* **Task item**:
Extract, exactly as written, each line from the start of the records below to the line containing "You are a computer-use", both ends included; drop the pictures.

* **Provided material**:

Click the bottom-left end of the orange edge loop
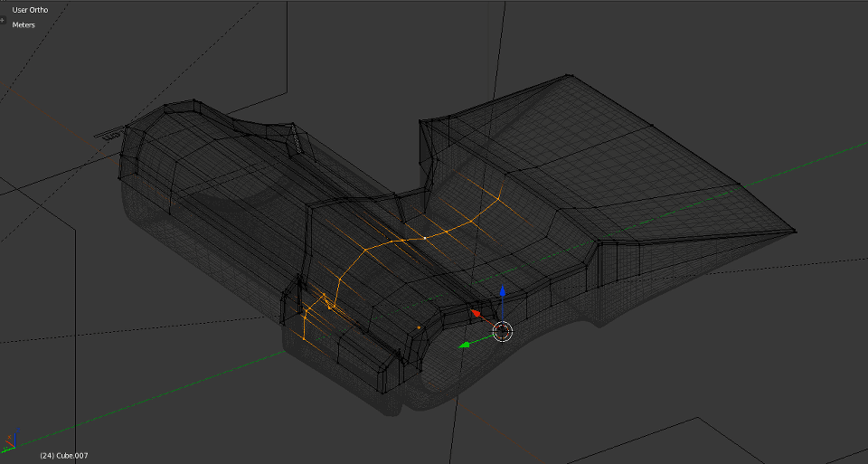[x=303, y=343]
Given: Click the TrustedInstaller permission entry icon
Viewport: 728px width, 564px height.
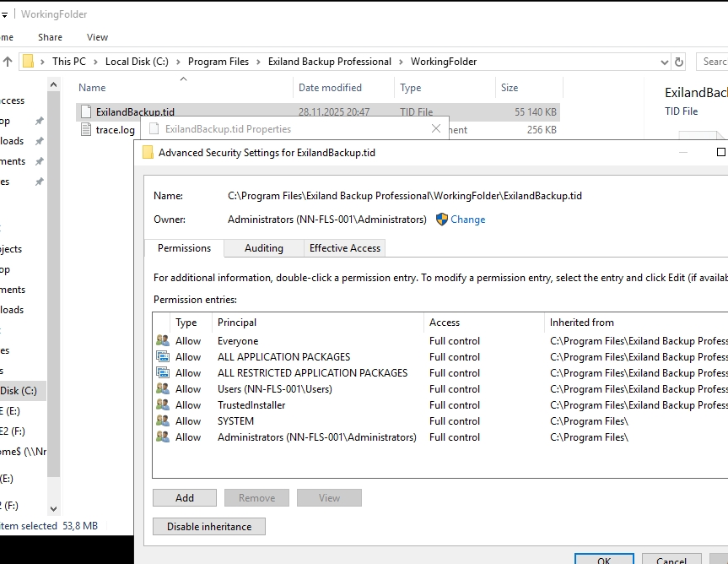Looking at the screenshot, I should [163, 405].
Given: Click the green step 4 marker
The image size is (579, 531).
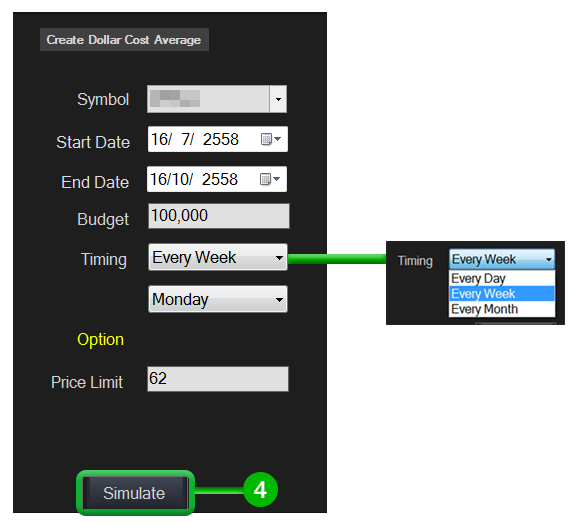Looking at the screenshot, I should [x=260, y=490].
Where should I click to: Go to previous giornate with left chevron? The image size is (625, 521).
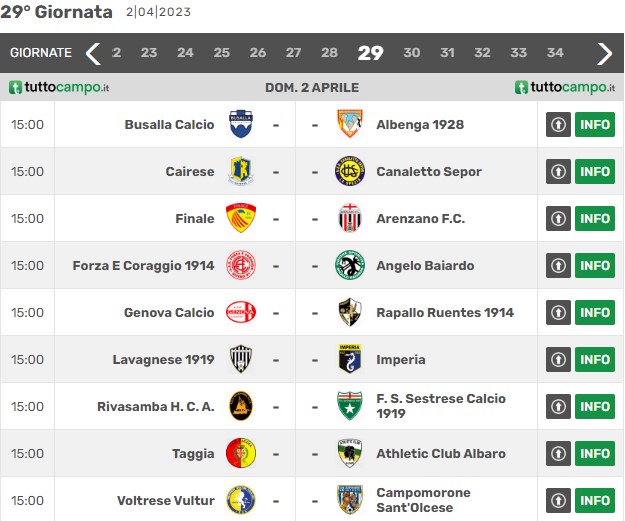click(93, 53)
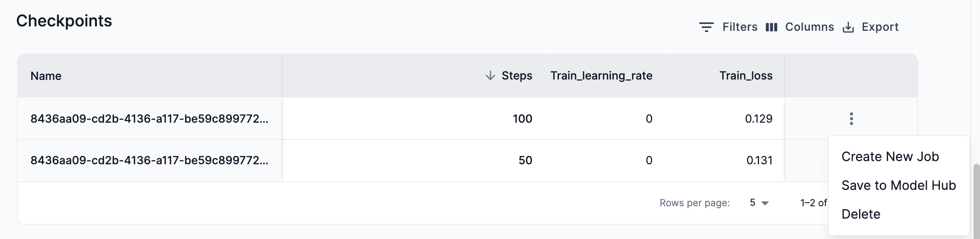Click the Train_loss column header
The width and height of the screenshot is (980, 239).
click(x=746, y=76)
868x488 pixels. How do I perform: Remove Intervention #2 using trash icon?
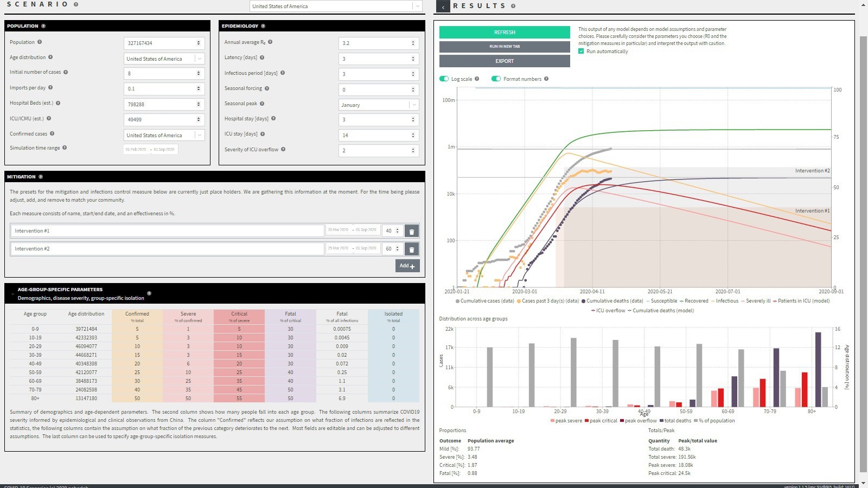[412, 249]
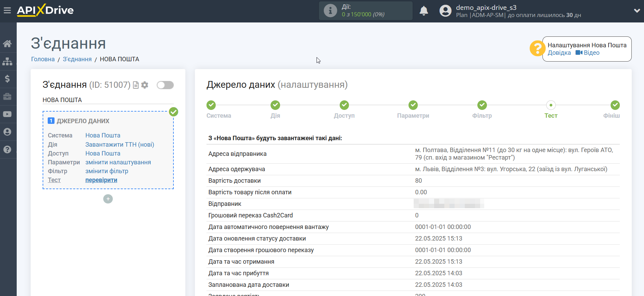
Task: Open the connections sitemap icon in sidebar
Action: click(x=7, y=62)
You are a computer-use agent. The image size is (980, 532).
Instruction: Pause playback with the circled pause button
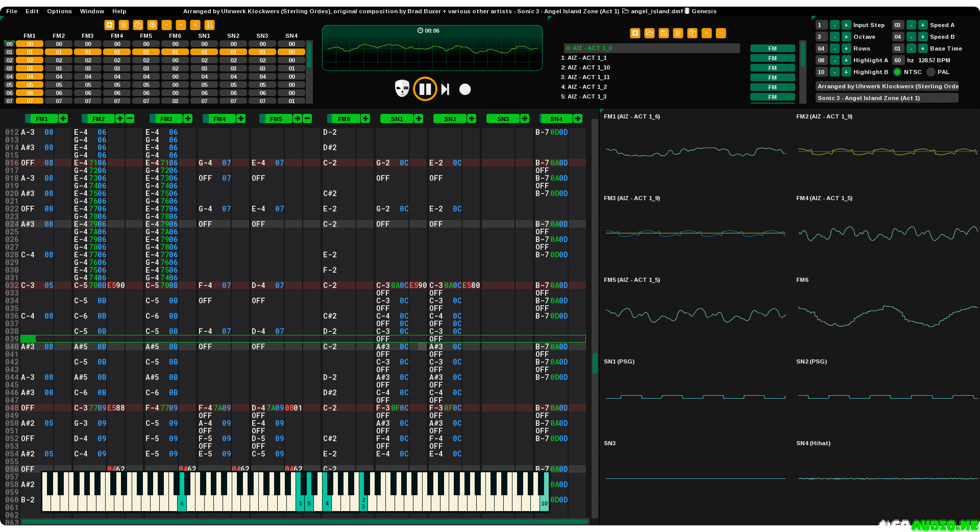pos(425,89)
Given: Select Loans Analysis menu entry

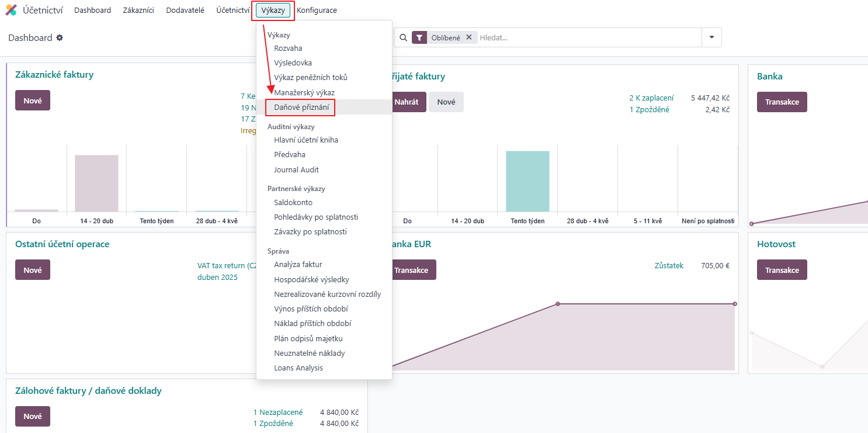Looking at the screenshot, I should pos(298,368).
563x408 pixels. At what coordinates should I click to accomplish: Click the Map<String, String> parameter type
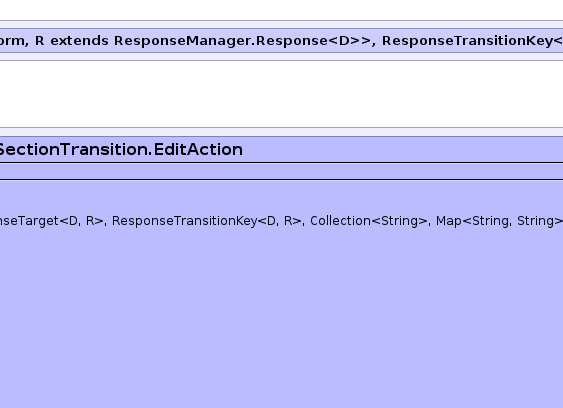tap(499, 221)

* **Response**:
Click the bottom-left end of the orange edge loop
[x=303, y=343]
Given: Click the TrustedInstaller permission entry icon
Viewport: 728px width, 564px height.
Looking at the screenshot, I should [163, 405].
Given: Click the green step 4 marker
The image size is (579, 531).
Looking at the screenshot, I should [x=260, y=490].
Where should I click to: Go to previous giornate with left chevron? The image size is (625, 521).
click(93, 53)
Click the Train_loss column header
The width and height of the screenshot is (980, 239).
click(x=746, y=76)
868x488 pixels. How do I perform: Remove Intervention #2 using trash icon?
[412, 249]
Task: Open the connections sitemap icon in sidebar
Action: click(x=7, y=62)
You are a computer-use agent. The image size is (980, 532).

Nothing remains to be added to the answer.